The first restoration option is to repair both fibers through the damaged bridge duct. That restores capacity quickly but does not correct diversity. The second option is to keep one circuit on the repaired bridge route and procure a second path through a separate river crossing and west site entry. That takes longer but removes the correlated failure.

The team separates immediate restoration from permanent remediation:

Restore Fiber A through the temporary splice for capacity.
Keep microwave backup active and monitored until both fiber services are stable.
Restore Fiber B only as temporary service, not as accepted diversity.
Open a route-diversity remediation package for a physically separate path.
Update service records so operations do not count Fiber B as independent until the route changes.

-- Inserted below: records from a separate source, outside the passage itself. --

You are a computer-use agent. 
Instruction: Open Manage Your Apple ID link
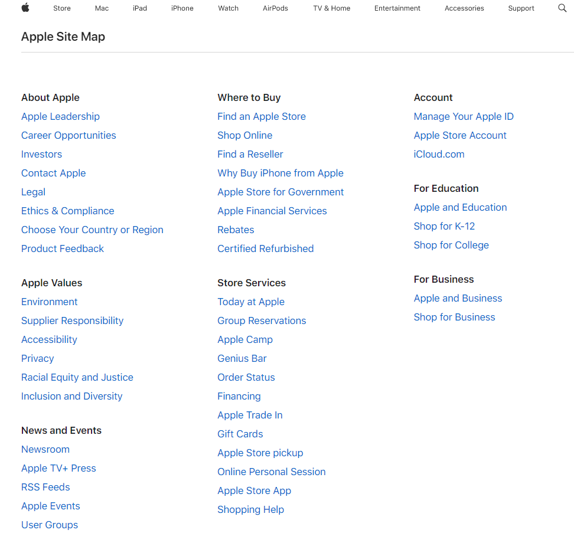(464, 116)
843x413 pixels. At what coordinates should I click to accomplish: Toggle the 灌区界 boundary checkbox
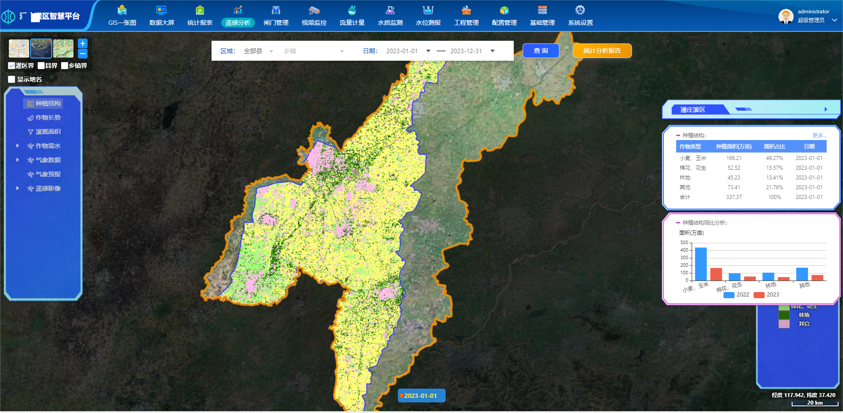pyautogui.click(x=12, y=66)
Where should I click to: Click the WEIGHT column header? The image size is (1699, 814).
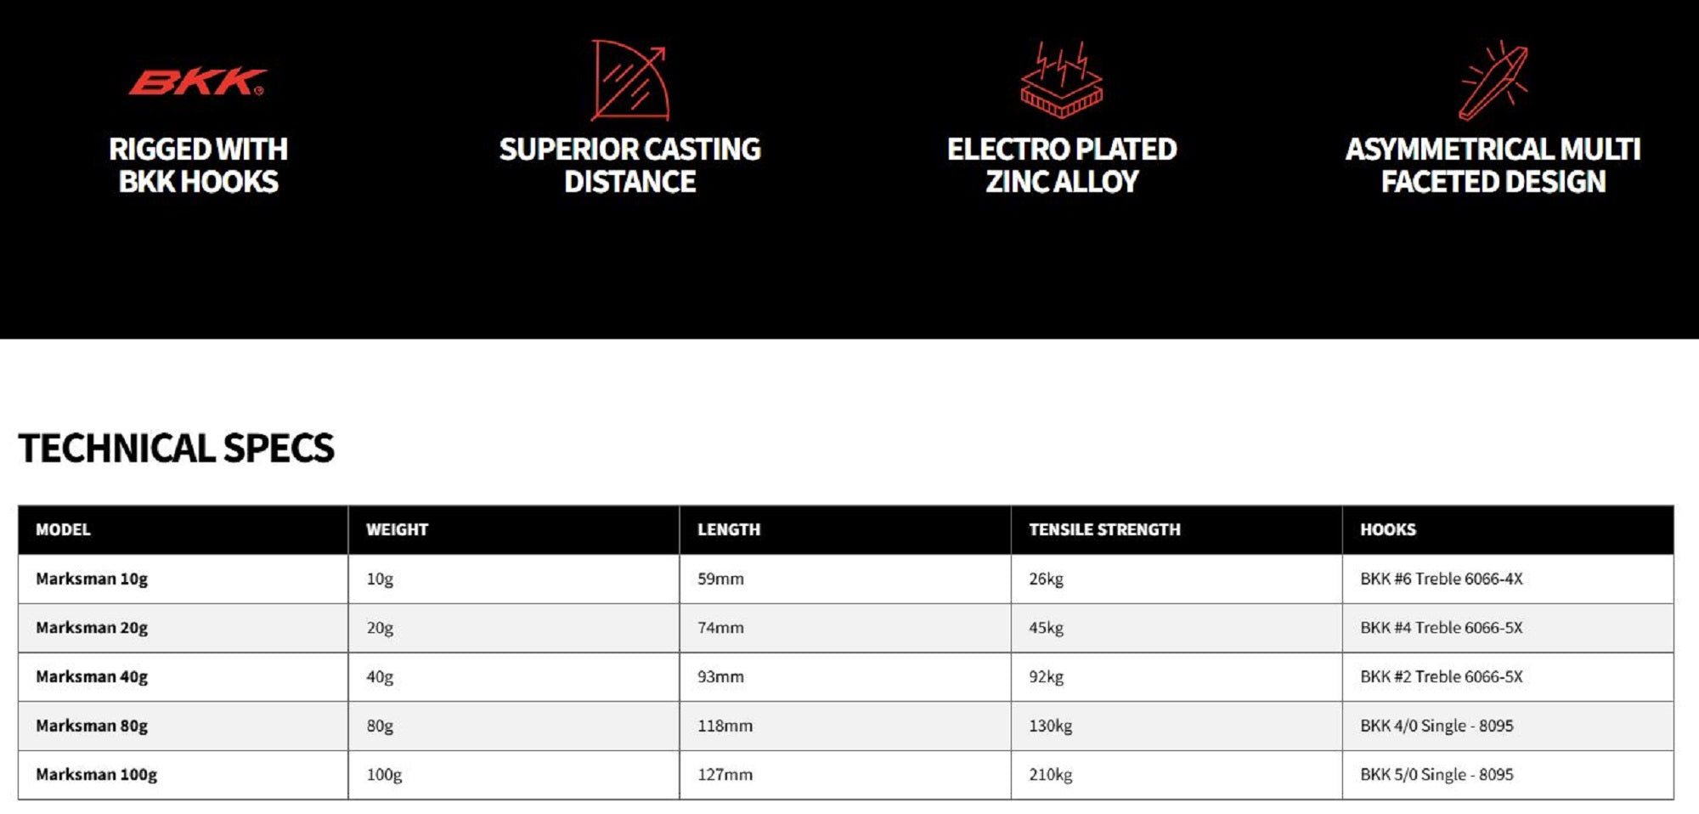point(397,529)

Engineering Interpretation

The repair that returns traffic is not necessarily the repair that restores resilience. Service restoration and resilience restoration are different states. The closeout record should say which state has been achieved.

Failure Modes Exposed

Failure mode	Evidence	Corrective control
false physical diversity	both providers used bridge duct 4	require route evidence and SRLG mapping
unprotected site entry	both circuits entered east duct bank	add west entry or alternate aerial route
backup congestion	offered load exceeded backup capacity	degraded-service traffic policy
weak handover records	operations trusted topology diagram	attach route map and dependency record
alarm ambiguity	both fibers failed as separate tickets	correlate alarms by site and route group
restoration ambiguity	service restored before diversity restored	split service-restored and resilience-restored states

The important lesson is not that every site needs fully separate everything. The lesson is that the claimed availability must match the actual failure domains.

Validation After Remediation

The permanent remediation adds a second physical path through a west entrance and a different river crossing. Validation evidence includes:

provider route confirmation with map references;
site walkdown photos for east and west duct entries;
optical power baseline for both paths;
optical time-domain reflectometry traces for final routes;
failover test from Fiber A to Fiber B;
failover test from fiber service to microwave backup;
traffic policy test under degraded operation;
monitoring alarms tied to route group and service impact.

Example post-remediation acceptance values:

Test	Result	Decision
Fiber A optical margin	$7.8\ \text{dB}$	pass
Fiber B optical margin	$8.4\ \text{dB}$	pass
Fiber A to Fiber B failover	$620\ \text{ms}$ service interruption	pass for this service
Fiber to microwave failover	$2.8\ \text{s}$ degraded transition	pass with traffic policy
Protected traffic on microwave	$33\ \text{ms}$ 95th percentile latency	pass
Bulk traffic during microwave mode	rate-limited to $70\ \text{Mbit/s}$	pass

The evidence supports a new operating statement: the site has two physically separated fiber paths for normal resilience and a microwave degraded-service path for temporary continuity.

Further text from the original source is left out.